Albert Einstein: probably rubbish at pub quizzes too

I don't know what it is - I just don't seem to be able to retain useless information anymore. Maybe my mind is on higher things, maybe I'm stressed, maybe I don't care enough about sport or current affairs to be much use on the broad spectrum of topics that comprise most pub quizzes.

My only saving grace is the music round, which disappointingly is also the forte of pretty much everybody else I go to the pub with, so there's little glory to be had there. I was very pleased with my identification of Fleetwood Mac's Tusk from a verbal description of the album cover, but I know for a fact that I only got there first because Sam was in the loo.  And I'm only ever really covering music from 1975-2012 (n.i Emma Bunton's cover of Sunshine On A Rainy Day, apparently. Did anyone else blink and miss that?).

The last few times I've been to the quiz at the West End, we have been whipped to within an inch of our lives - last night we only got just over half marks,  and I think that's still an improvement on recent visits. There were long faces when the winners were announced, with their impossibly high scores.

But then - almost in slow motion - the quizmaster declared "The Brussel Sprouts" the winners of the guess-the-year tie-break and a £5 beer voucher (also redeemable within 7 days).

Now we can say we won the pub quiz, and it's only a little bit of a lie.
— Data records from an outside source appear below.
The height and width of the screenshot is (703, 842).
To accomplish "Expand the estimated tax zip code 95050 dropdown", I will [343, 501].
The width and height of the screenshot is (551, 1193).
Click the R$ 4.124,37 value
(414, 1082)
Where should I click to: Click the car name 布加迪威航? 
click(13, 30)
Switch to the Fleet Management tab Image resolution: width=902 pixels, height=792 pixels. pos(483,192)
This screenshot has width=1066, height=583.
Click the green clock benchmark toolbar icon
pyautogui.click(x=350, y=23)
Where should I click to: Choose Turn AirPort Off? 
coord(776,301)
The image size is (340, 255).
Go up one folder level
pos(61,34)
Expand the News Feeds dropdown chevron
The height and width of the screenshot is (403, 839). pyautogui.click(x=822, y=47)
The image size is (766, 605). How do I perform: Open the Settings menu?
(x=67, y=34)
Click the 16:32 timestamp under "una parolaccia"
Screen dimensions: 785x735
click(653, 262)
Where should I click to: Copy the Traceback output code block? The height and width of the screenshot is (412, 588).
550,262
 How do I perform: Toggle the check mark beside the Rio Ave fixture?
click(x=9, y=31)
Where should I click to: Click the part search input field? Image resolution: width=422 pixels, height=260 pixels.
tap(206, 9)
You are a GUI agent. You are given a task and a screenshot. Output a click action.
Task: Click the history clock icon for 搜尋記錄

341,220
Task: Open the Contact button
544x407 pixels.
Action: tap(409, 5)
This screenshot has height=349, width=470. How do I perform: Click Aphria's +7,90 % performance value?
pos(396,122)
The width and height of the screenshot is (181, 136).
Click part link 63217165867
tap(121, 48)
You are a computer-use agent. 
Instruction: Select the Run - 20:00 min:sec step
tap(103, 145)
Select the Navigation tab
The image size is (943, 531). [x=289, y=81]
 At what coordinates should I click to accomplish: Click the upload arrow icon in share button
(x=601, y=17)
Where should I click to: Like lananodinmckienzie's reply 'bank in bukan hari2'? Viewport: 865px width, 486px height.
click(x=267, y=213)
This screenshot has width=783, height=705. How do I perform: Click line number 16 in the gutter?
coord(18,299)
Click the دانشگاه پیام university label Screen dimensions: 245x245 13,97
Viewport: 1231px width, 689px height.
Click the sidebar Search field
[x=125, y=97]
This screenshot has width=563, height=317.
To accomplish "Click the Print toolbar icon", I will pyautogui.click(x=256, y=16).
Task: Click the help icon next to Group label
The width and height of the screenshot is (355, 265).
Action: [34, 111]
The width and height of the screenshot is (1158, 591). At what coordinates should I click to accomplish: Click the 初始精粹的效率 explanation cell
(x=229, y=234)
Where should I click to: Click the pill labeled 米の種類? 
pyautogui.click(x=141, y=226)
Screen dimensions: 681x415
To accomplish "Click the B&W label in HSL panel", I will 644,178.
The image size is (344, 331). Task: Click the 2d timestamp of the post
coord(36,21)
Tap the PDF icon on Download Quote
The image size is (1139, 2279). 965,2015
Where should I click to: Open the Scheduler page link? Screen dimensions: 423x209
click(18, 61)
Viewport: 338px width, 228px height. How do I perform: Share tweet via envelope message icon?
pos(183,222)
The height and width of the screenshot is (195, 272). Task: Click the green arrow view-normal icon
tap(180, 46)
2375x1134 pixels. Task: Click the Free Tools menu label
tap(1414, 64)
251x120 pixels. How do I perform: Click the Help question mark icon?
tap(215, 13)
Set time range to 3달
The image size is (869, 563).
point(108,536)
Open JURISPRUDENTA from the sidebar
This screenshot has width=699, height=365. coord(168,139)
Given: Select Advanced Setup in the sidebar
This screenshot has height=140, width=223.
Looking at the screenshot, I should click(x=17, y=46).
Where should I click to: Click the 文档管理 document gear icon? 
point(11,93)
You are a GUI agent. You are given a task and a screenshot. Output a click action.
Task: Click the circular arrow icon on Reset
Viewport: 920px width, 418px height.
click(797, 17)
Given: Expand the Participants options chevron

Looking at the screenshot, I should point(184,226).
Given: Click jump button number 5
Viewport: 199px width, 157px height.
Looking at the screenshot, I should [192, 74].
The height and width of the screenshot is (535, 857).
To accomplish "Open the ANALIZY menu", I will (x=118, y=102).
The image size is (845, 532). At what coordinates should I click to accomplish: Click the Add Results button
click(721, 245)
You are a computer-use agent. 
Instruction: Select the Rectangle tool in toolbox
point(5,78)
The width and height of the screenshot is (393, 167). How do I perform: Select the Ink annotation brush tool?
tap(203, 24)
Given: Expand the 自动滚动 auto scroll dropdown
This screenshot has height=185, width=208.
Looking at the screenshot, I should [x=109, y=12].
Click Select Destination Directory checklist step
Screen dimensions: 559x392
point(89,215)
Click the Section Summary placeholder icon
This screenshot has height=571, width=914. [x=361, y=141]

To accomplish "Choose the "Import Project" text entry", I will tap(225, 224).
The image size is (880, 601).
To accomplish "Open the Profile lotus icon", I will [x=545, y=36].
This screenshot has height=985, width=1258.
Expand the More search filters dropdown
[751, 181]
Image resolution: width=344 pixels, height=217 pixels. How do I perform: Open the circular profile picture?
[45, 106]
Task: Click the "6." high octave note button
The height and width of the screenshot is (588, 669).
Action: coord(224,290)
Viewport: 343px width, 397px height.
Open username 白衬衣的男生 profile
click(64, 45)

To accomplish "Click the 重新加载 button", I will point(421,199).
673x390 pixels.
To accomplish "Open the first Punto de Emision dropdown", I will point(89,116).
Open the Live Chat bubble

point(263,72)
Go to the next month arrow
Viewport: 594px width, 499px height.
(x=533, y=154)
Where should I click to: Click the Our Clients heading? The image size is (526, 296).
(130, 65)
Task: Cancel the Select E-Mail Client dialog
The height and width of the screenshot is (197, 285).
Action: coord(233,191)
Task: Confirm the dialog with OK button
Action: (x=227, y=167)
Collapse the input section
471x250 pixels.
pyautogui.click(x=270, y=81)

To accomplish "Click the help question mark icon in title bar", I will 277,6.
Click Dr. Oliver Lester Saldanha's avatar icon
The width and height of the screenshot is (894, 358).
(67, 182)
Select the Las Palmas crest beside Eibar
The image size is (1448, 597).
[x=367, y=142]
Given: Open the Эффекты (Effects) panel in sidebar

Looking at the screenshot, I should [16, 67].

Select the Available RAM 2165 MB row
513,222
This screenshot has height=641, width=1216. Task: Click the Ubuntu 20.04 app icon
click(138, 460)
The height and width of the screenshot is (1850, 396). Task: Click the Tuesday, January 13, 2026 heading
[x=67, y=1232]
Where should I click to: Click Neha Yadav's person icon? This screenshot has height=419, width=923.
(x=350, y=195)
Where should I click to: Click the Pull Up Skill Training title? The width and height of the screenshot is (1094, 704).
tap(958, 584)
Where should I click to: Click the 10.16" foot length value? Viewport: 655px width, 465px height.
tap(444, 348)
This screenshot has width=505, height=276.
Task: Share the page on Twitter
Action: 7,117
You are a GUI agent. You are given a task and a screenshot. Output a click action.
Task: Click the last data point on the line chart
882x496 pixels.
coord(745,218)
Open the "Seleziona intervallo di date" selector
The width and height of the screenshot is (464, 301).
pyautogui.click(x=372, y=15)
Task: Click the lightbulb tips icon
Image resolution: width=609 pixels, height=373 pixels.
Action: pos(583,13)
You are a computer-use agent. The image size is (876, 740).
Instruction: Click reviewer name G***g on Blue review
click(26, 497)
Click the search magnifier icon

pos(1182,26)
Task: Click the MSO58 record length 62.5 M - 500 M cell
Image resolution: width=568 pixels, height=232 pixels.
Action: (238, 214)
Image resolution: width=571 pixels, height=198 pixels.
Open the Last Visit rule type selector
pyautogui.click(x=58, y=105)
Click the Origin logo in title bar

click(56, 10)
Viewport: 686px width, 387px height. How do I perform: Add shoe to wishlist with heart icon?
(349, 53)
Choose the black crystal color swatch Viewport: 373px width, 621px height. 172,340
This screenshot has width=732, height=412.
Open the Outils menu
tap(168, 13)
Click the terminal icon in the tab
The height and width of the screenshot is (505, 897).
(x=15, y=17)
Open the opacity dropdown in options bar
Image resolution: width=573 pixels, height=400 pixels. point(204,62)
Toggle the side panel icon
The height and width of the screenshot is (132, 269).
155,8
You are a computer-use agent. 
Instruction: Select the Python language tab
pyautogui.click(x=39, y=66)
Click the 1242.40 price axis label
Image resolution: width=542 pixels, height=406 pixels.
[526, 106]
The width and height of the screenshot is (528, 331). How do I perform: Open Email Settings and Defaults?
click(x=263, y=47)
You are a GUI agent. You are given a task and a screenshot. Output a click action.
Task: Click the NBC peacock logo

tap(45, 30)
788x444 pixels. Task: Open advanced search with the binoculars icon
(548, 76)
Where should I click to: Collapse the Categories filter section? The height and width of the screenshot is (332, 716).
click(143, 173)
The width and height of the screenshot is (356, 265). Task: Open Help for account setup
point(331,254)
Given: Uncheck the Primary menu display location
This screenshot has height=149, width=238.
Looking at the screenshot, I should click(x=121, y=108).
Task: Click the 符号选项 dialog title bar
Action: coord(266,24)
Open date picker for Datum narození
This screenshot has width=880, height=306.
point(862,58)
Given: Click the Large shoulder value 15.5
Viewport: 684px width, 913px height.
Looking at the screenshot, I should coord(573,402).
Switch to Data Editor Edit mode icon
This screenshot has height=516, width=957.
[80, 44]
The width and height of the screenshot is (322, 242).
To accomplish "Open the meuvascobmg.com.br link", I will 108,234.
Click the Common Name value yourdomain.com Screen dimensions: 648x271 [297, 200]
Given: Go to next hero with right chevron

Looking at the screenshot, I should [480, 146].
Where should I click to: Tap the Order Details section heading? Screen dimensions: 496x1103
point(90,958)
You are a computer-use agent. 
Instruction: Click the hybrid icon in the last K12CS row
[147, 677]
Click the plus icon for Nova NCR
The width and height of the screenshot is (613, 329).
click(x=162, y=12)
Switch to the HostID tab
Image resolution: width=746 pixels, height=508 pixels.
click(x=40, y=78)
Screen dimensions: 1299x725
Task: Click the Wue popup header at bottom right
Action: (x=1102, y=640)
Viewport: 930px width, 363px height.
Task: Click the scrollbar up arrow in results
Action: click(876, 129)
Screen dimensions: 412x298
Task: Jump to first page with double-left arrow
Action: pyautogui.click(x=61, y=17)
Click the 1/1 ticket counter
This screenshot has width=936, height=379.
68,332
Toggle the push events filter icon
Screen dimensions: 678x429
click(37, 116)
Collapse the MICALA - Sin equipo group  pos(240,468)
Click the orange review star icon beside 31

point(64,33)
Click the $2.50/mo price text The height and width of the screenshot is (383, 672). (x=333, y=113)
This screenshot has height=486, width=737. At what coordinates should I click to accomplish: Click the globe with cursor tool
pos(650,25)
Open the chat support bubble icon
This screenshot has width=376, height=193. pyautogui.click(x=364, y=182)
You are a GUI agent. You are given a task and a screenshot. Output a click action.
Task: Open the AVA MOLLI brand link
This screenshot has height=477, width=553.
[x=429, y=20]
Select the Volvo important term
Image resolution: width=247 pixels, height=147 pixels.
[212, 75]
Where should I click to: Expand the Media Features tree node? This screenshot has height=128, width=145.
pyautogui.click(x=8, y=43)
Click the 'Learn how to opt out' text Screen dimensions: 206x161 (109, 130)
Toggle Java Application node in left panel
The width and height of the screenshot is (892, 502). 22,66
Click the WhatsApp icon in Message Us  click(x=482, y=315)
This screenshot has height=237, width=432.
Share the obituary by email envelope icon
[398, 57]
Do you like pub quizzes? Know of any in Leeds that are easier than this one?

Wednesday, 4 April 2012

Pilates Vs Yoga

I am not going to bitch about Yoga teachers here (BORING). Oh go on then, they're a pack of hippies. Happy now?

They're not really hippies. Just a bit, you know, spiritual.

BACK TO THE POINT. Pilates and Yoga are very different. It's easy to mix them up if you've no experience of either, as on the surface they're very similar -  they are both mind/body classes. You might well expect a teacher of one to at least dabble in the other. But we don't. We raise our eyebrows at each other. Pilates teachers suspect Yoga teachers are lentil-eating sandal-wearers with no business being in fitness. Yoga teachers think Pilates teachers are wannabe physiotherapists/sadists with no soul (nb. this last one is largely accurate - we are).

As forms of exercise, Pilates and Yoga are totally different. I could bore on about why all day, but in a nutshell - Yoga is largely stretching, Pilates is largely strength - more specifically, core strength.

See here, last night's Easter Challenge:

A class of Yoga students would knock those plates of Mini-Eggs right on the floor, because they'd be stretching as far as they could. But my students engage their core muscles, move their arms and legs slowly and keep their middles still like ninjas:

This is because I have taught them well - and also because they are motivated by chocolate:

Yoga (particularly gentle forms like Hatha) can be terrific for de-stressing or easing a troubled mind. I honestly can't claim the same for my Pilates class - we work extremely hard. Even though every movement is small and controlled, each is challenging. Pilates is designed to tweak all your muscles so your body goes back into what we call "neutral alignment" - the way we're born, before a lifetime of bad posture and desk work gave us tight necks, bad backs, headaches, weak glutes and poor joint stability. This is why physios LOVE Pilates teachers so much - we fix you. We make sure you get injured less, make sure you walk taller, help you manage that niggly back/knee/shoulder.

Whereas Yoga seems to care less about your aches and pains. Don't do Yoga if you're injured - I've had doctors recommend it to me, then gone to an Asthanga class and made myself worse. I still have a panic attack every time I walk past the Yoga class at my gym, where there are so many newbies every week twisting themselves into pretzel shapes with little or no correction from the teacher.

 Actually, either discipline is scary when badly taught, or taught en masse. Always opt for a small class if you can, as a beginner or if you've been referred by a physio or doctor.

Fewer people means you get more Mini Eggs.

Have you tried Yoga or Pilates? Love one and hate the other? Think both are a waste of time?